1989 unleashed across the region and then the former Soviet Union free-market shock therapy, mass robbery as privatisation, vast increases in inequality, and poverty and joblessness for tens of millions. Reunification in Germany in fact meant annexation, the takeover and closure of most of its industry, a political purge of more than a million teachers and other white-collar workers, a loss of women's rights, closure of free nurseries and mass unemployment……..
The western failure to recognise the shocking price paid by many east Europeans for a highly qualified freedom – the Economist this week dismissed them as "the old, the timid, the dim" – is only exceeded by the refusal to acknowledge that the communist system had benefits as well as obvious costs…….
Der Spiegel this year found that 57% of eastern Germans believed the GDR had "more good sides than bad sides", and even younger people rejected the idea that the state had been a dictatorship. Just as only one in five Hungarians believes that the country has changed for the better since 1989, only 11% of Bulgarians think ordinary people have benefited from the changes and most Russians and Ukrainians regret the disintegration of the Soviet Union.

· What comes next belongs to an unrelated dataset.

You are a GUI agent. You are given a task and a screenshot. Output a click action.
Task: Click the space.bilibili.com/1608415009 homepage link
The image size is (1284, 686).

This two-sided, Janus-like nature of 1989 is also reflected in its global and ideological impact. It kicked off the process that led to the end of the cold war. But by removing the world's only other superpower from the global stage, it also destroyed the constraints on US global power and paved the way for wars from the Gulf and Yugoslavia to the invasions of Iraq and Afghanistan.
You can read the rest of Seumas Milne's brilliant piece here.And what a bunch of obnoxious patronising wallies the folk at The Economist are, branding 89% of Bulgarians and 80% of Hungarians 'old, timid and dim' for not sharing their enthusiasm for neoliberal capitalism.